Friday, November 21, 2008

November 21, 2008--Neaderland

If you have any money left, for a mere $10 million you can regenerate your own Wooly Mammoth. I’m talking a living, breathing one. Not a Disneyland papier-mâché version.

The problem, of course, would be what to do with him or her.

The last of them roamed North America and the Siberian Steppes about 10,000 years ago, at the end of the last Ice Age; and, what with global warming, a newfound natural habitat wouldn’t be that easy to locate.

So before you think about contacting the scientific team at Penn State University, who just announced that they have recovered a big chunk of the Mammoth genome from clumps of some salvaged hair and are thus ready to regenerate one as soon as someone comes up with the cash, think about what you would do with this distant cousin of today’s African elephant.

I’m OK myself with the skeletal remains on view at the American Museum of Natural History, but confess that if the Bronx Zoo or the Ringling Brothers Circus came up with one, I’d probably get in line to see it.

If you’re interested in how the scientists have gotten this far and how they would proceed to make one, check the New York Times article linked below.

**THE TASK**: Can you continue the blog post about regenerating a woolly mammoth, starting right after its last sentence?

**STORED DATA**:

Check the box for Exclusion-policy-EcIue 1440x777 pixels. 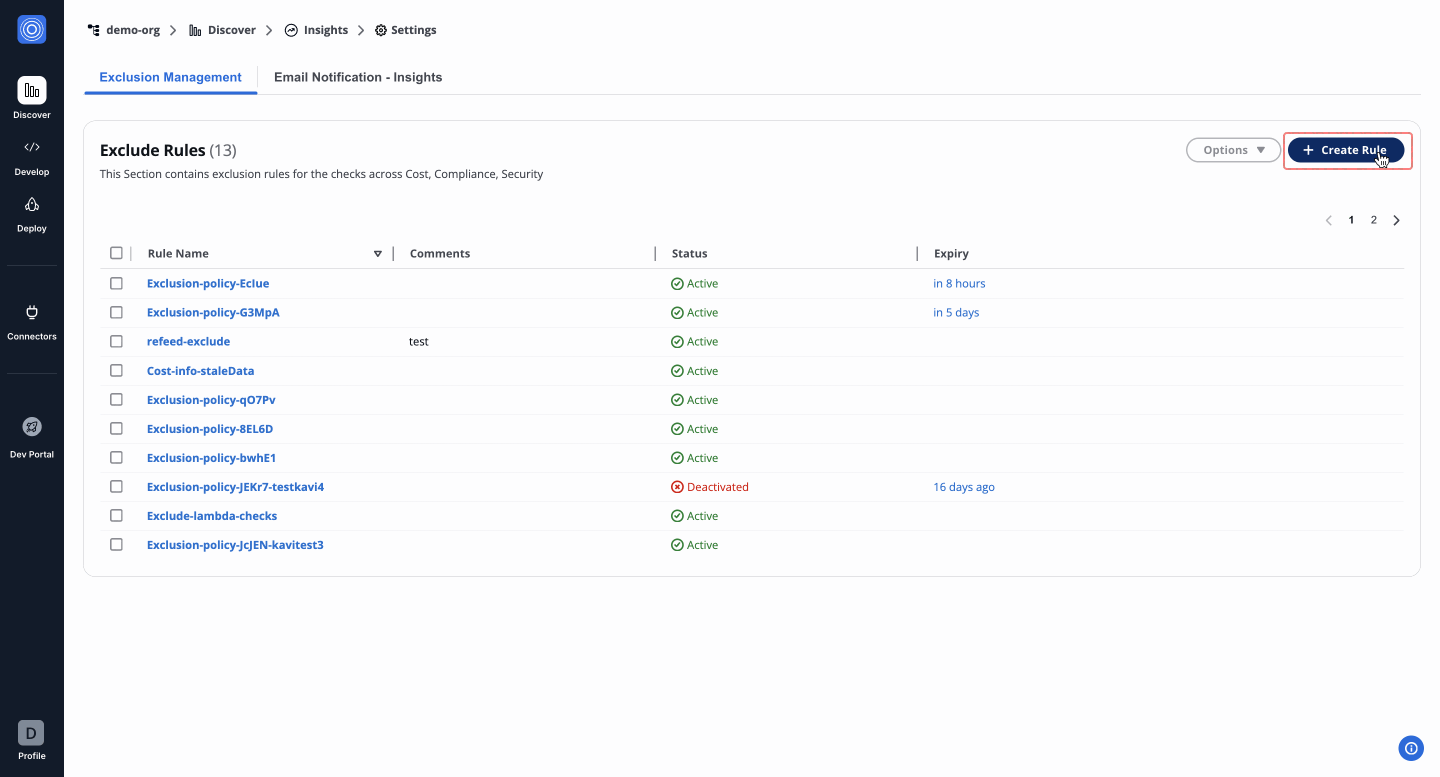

...

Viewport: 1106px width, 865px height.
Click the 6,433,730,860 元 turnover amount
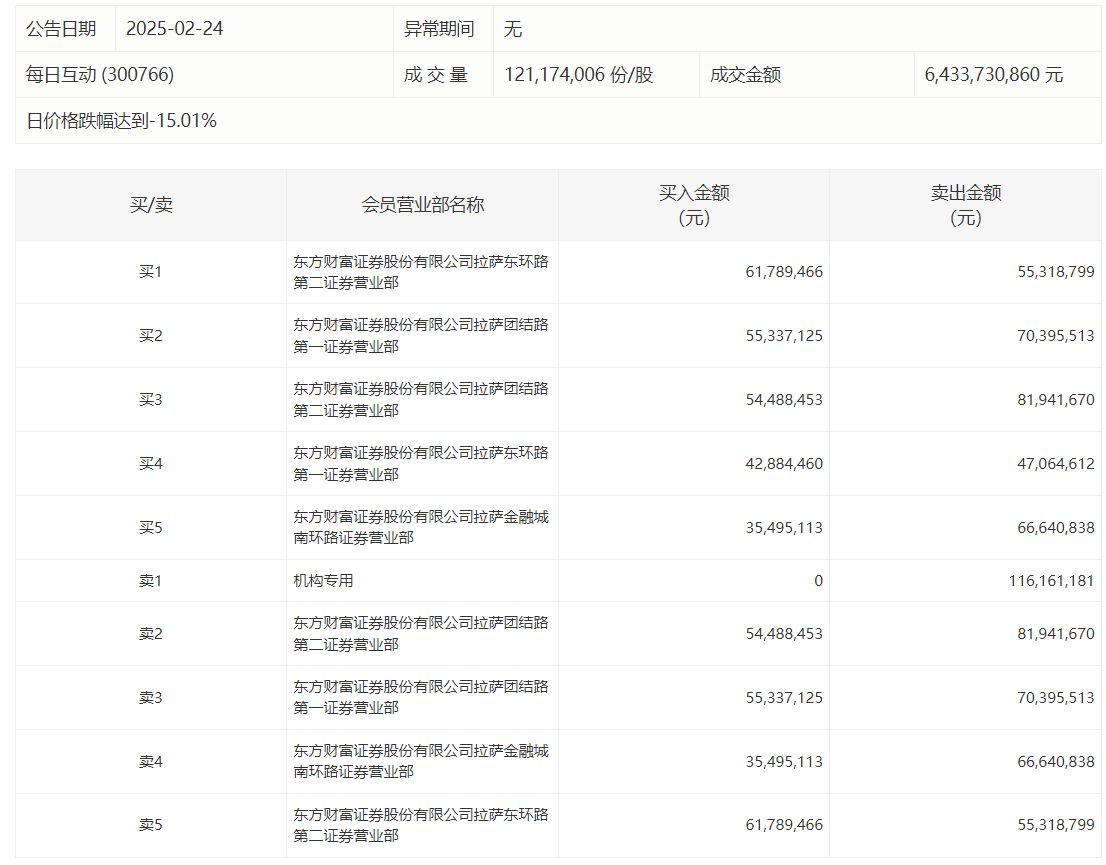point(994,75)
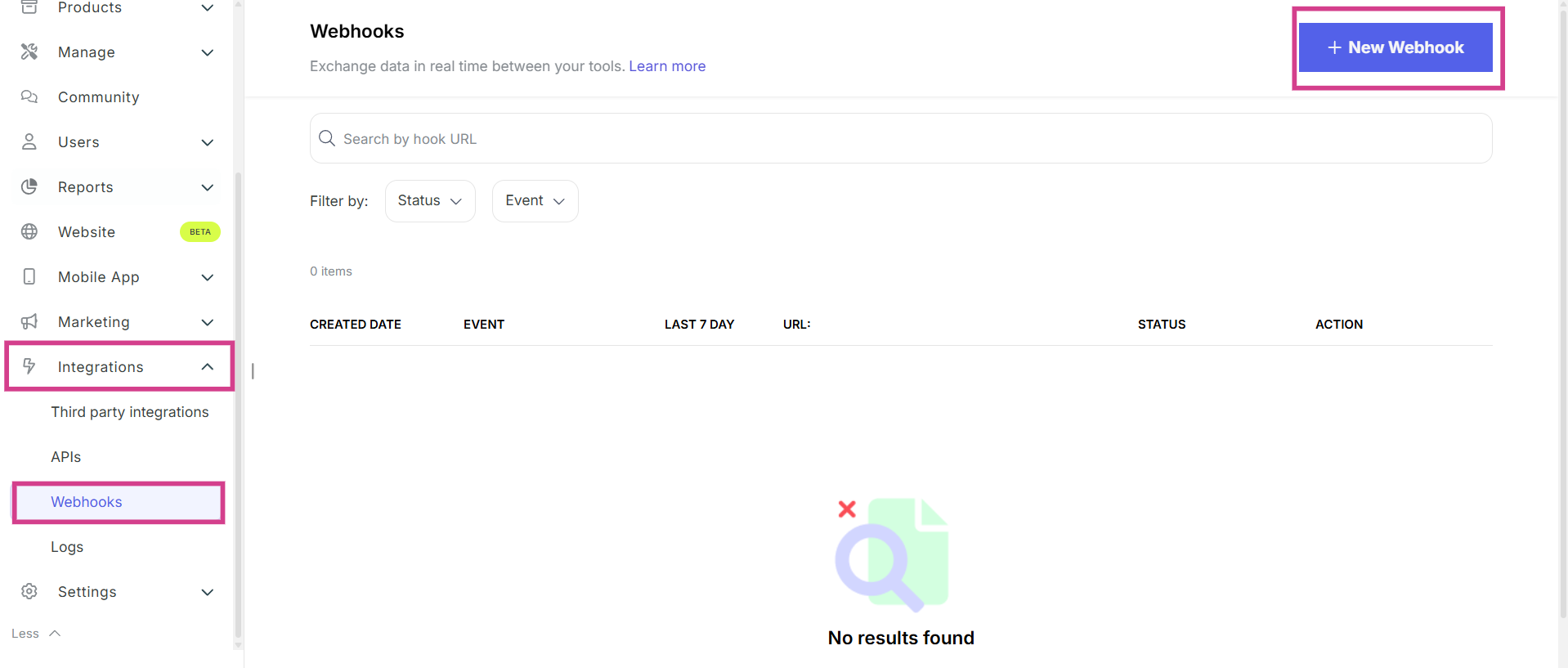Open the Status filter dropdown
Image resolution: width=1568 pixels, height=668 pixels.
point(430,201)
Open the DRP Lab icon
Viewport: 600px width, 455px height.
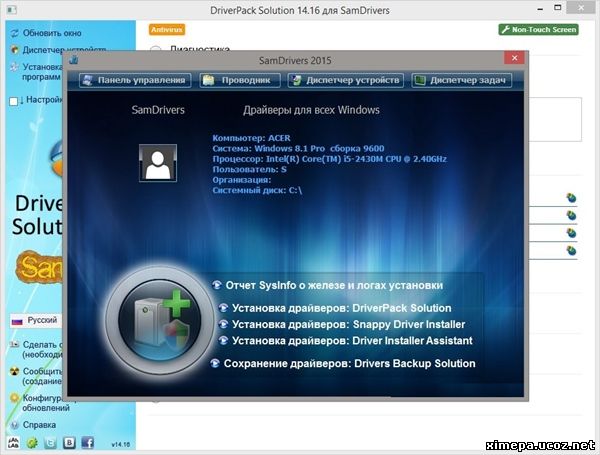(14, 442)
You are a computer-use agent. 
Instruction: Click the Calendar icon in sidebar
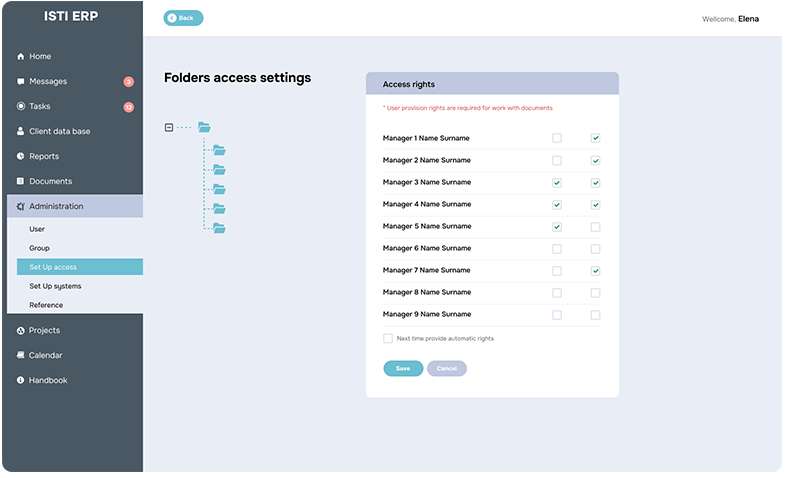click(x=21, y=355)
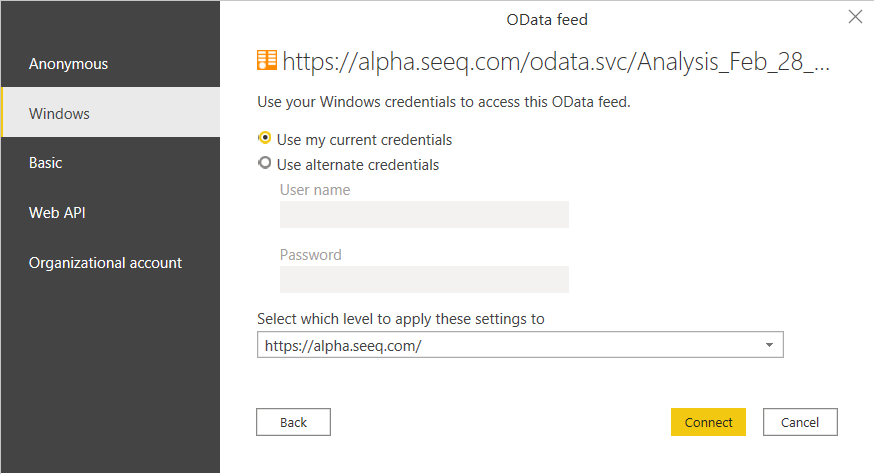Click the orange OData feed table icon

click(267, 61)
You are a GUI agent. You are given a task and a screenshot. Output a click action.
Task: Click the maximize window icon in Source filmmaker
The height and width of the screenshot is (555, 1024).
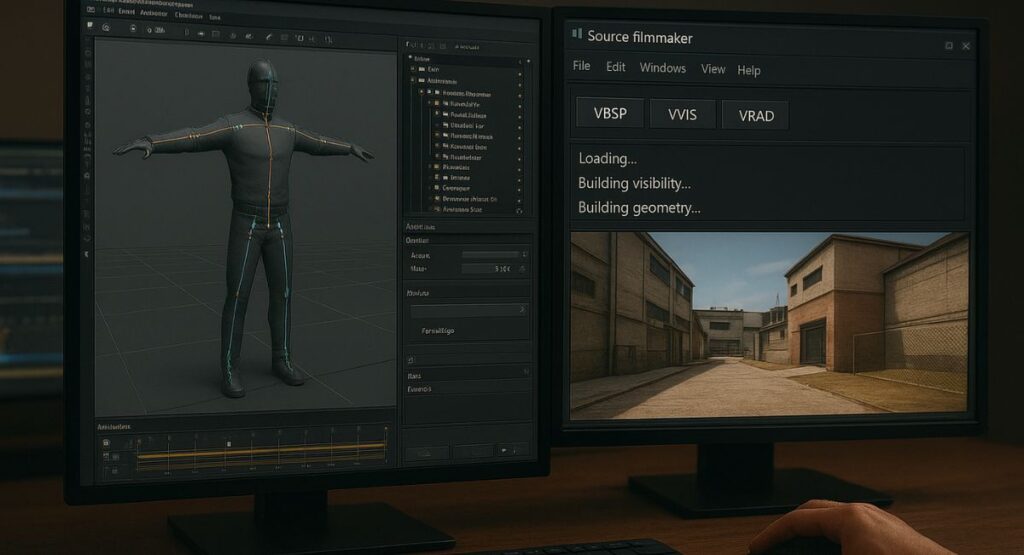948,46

...

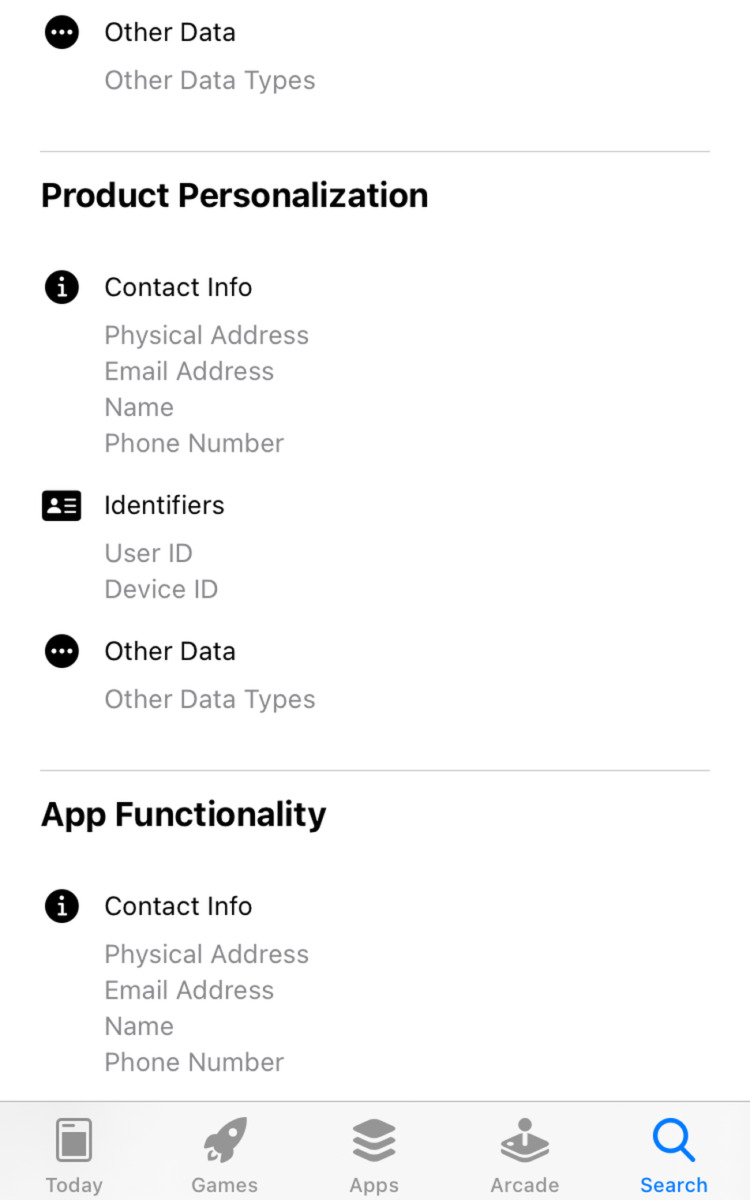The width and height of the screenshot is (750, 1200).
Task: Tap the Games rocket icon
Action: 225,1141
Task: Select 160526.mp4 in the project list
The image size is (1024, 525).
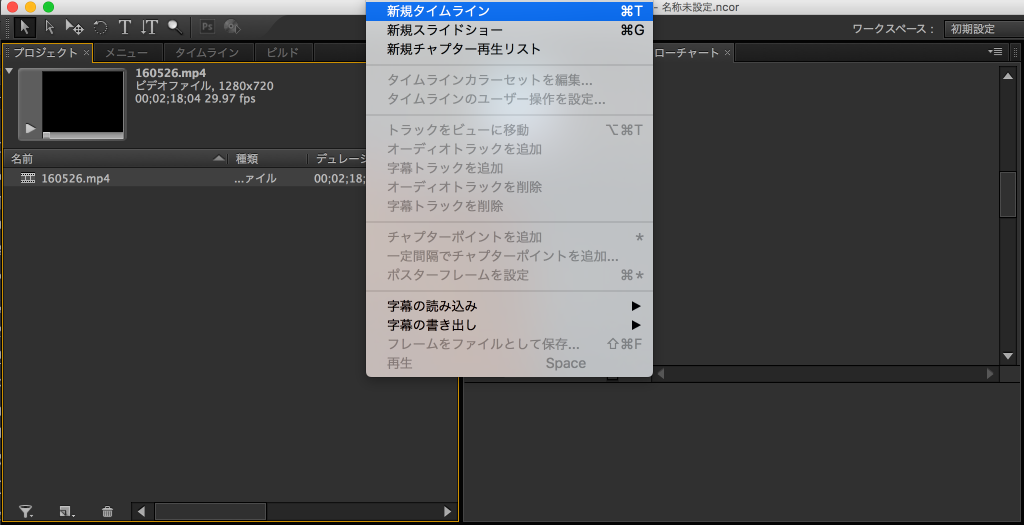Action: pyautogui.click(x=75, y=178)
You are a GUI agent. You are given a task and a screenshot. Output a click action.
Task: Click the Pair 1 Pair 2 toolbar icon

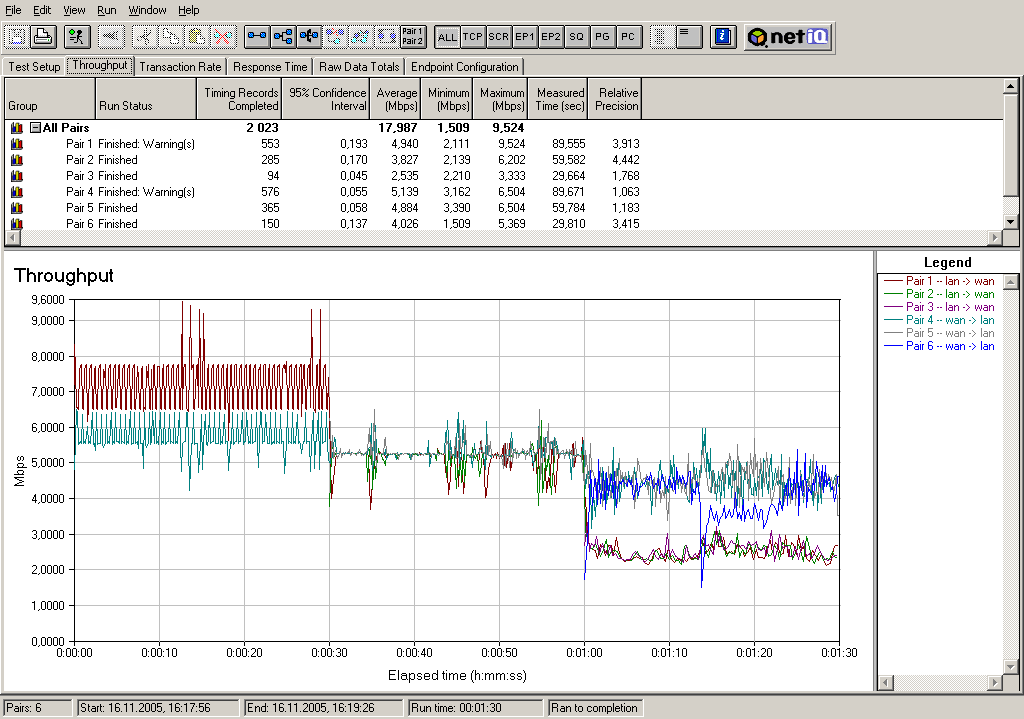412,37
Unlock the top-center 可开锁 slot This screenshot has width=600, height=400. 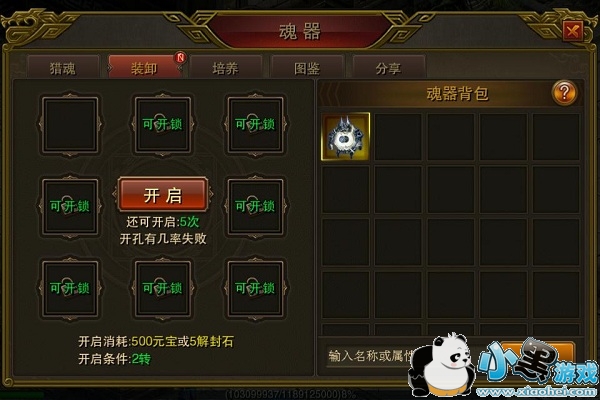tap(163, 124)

**ANSWER TO THE PROBLEM**:
In it you might note, as a sort of throwaway, that the same technology could be used to regenerate a Neanderthal Man whose full genome is expected very soon to be recovered. There is no price tag associated with regenerating one though of course there are ethical issues since Neanderthals are from the Homo genus—as are we—and are considered most likely to be a subspecies of humans—us again; and thus, Geico Insurance aside (who use modern-day Cavemen in many of their commercials), who would feel comfortable regenerating an extinct version of ourselves?

Anyway, anyone rich enough to come up with millions for contemporary Neanderthals would probably be more interested in having themselves cloned.

On the other hand, with the economy in the state it’s in, eager to attract shrinking tourist dollars, I could see the Disney people ordering up a family of Neanderthals and setting them up in a cave next to Tommorrowland. In a sort of Yesterdayland. It could be quite an attraction.